Jake’s relationship with vintage amplifiers began one day years ago when he was helping his now-wife and her parents in the attic and spotted, “literally sitting in the corner gathering dust,” a mid-seventies Fender Silverface Princeton Reverb amplifier, known in musician circles as a bit of a classic, with its warm, clean tones. Jake, who had played guitar since he was a kid, was intrigued. He asked how it got there and learned that, decades ago, his wife’s grandmother, Rita, played electric organ in groups at weekly events around the Merrimack Valley, north of Boston. And when she did, she played through this now-classic amp.
He offered to dust off the cobwebs, get the amp in good working order and make it sound like the consummate piece of equipment it was. The family agreed and he set about restoring it. When he was done he named it Rita, in honor of its owner, and displayed it with a photo of her playing through the amp way back when. He liked how this added a human element to the history of the amplifier, and indeed emphasized its history, imbuing in the dorm-fridge-sized, solid-pine cabinet a sense of its unique presence in time and space, of everything it had seen and done in its decades of existence.
Jake’s journey was now underway.

In the years since, Jake has collected and/or restored more than 20 vintage and modern vacuum tube amps.
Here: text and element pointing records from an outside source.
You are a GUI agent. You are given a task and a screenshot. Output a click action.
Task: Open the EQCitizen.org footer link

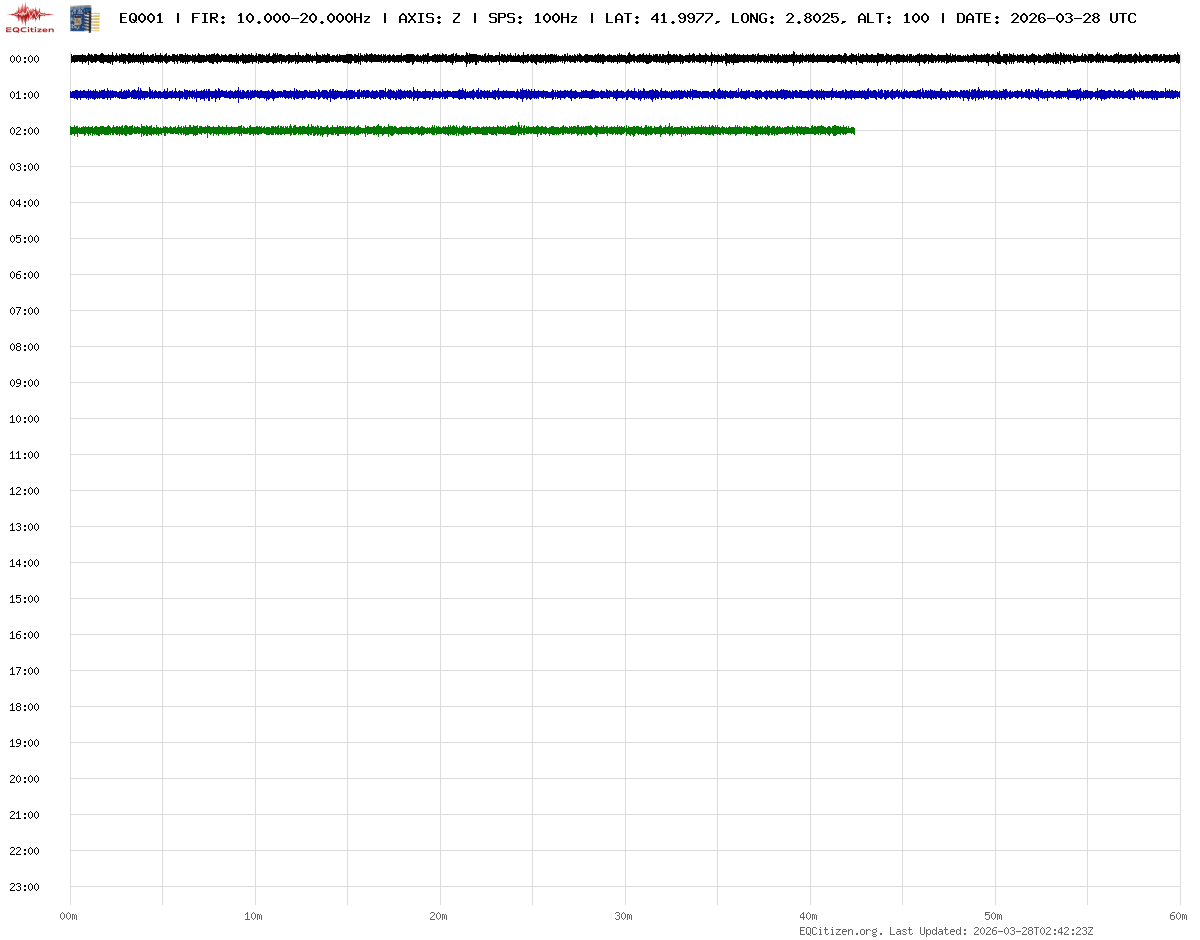coord(840,931)
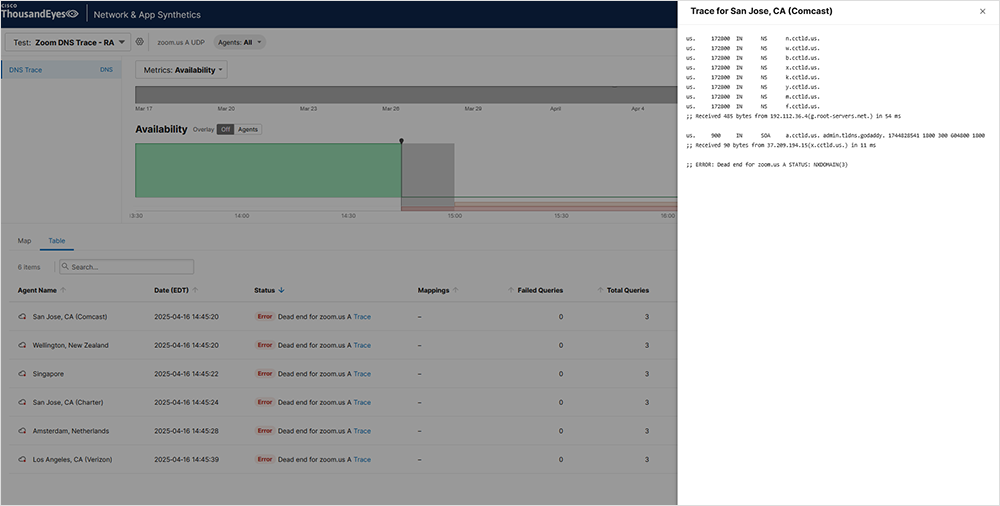
Task: Sort by Date (EDT) arrow icon
Action: (195, 290)
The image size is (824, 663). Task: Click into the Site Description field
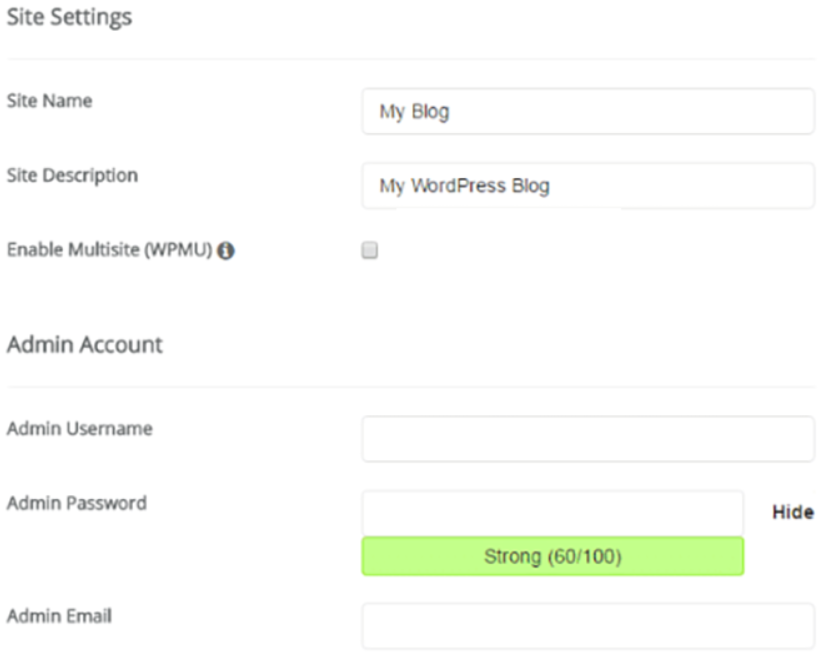tap(588, 186)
Each one, he says, has its own personality, and its own story to tell. To get closer to truth of its story, Jake gathers as much information as he can — serial number, photos, receipts, etc. — from which he can ascertain things like where it was made, who bought and used it, and even, potentially, on what recordings it might be heard. “I love the mystery of it,” he says. “It’s almost like I’m a museum curator.”
His most recently completed project was a “Tweed Era” 1954 Fender Princeton Amplifier, previously owned by Nashville recording artist Austin Skinner and rewired by Joe Capito of Nashville-based Magnetic Flux just prior to Jake buying it.
In this case, he actually knows who built it. Lupe López was an assembler for Fender in the fifties (almost all amp builders at the time were female) and has become known, indeed revered, for her meticulous soldering and layout work while wiring amplifiers during production. Like other assemblers at the time, she identified the amplifiers she had put together by signing her name or initials somewhere on the inside of the cabinet. Jake’s amp has a piece of masking tape inside with “Lupe” scribbled on it.
The small piece of tape adds value to the amp. For Jake, it also opens a door to its past, beginning with its assembly in a Fullerton, Calif. Facility and continuing through its Nashville rewiring and subsequent move to Massachusetts. Of course, there are quite a few open questions as to what happened in the interim: Who played through the amp? What style of music? Was the amp used in professional studios, seedy bars, someone’s cluttered garage? How many people heard the vibrations it produced and fell in love with music, or with the person standing next to them?
Jake doesn’t yet know the answers to these questions for this particular amp. One thing is certain, though: he aims to find out.

In the photo at the top of the page: Three vintage amps in Jake’s collection: from left to right, a 1965 Fender “Blackface” Vibro Champ (named “Ellie”), a 1954 Fender “Wide-panel” Princeton (named “Eleanor”), and his first vintage amp, the mid- to late 1970s Fender “Silverface” Princeton Reverb discussed above (named “Rita”).